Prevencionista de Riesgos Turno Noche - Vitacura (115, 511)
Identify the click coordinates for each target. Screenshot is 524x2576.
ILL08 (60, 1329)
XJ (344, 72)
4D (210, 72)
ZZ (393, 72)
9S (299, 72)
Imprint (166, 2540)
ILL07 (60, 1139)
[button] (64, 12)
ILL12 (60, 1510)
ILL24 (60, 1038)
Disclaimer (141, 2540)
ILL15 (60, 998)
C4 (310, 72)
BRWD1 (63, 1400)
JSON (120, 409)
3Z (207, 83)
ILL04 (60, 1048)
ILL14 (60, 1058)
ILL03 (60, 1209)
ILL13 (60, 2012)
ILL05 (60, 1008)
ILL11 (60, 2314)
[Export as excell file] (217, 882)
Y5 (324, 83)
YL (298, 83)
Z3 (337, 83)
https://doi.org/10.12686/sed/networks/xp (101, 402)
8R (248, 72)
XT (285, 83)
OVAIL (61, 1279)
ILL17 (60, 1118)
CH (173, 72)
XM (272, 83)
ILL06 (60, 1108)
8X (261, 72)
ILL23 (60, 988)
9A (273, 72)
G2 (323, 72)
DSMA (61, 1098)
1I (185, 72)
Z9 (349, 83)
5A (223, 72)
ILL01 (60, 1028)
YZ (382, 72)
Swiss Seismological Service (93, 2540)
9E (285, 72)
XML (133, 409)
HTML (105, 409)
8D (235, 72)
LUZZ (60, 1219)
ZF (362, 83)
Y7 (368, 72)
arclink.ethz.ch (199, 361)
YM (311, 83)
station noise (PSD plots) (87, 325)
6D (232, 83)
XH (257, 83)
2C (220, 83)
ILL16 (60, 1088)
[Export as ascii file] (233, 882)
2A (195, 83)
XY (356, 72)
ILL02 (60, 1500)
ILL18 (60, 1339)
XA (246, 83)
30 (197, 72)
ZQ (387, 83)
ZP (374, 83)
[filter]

> [Description of the task] Set out exactly the run of lines that begins at the line holding "G2 (323, 72)" and ends at the last line of the data.

> [Answer space]
G2 (323, 72)
DSMA (61, 1098)
1I (185, 72)
Z9 (349, 83)
5A (223, 72)
ILL01 (60, 1028)
YZ (382, 72)
Swiss Seismological Service (93, 2540)
9E (285, 72)
XML (133, 409)
HTML (105, 409)
8D (235, 72)
LUZZ (60, 1219)
ZF (362, 83)
Y7 (368, 72)
arclink.ethz.ch (199, 361)
YM (311, 83)
station noise (PSD plots) (87, 325)
6D (232, 83)
XH (257, 83)
2C (220, 83)
ILL16 (60, 1088)
[Export as ascii file] (233, 882)
2A (195, 83)
XY (356, 72)
ILL02 (60, 1500)
ILL18 (60, 1339)
XA (246, 83)
30 (197, 72)
ZQ (387, 83)
ZP (374, 83)
[filter]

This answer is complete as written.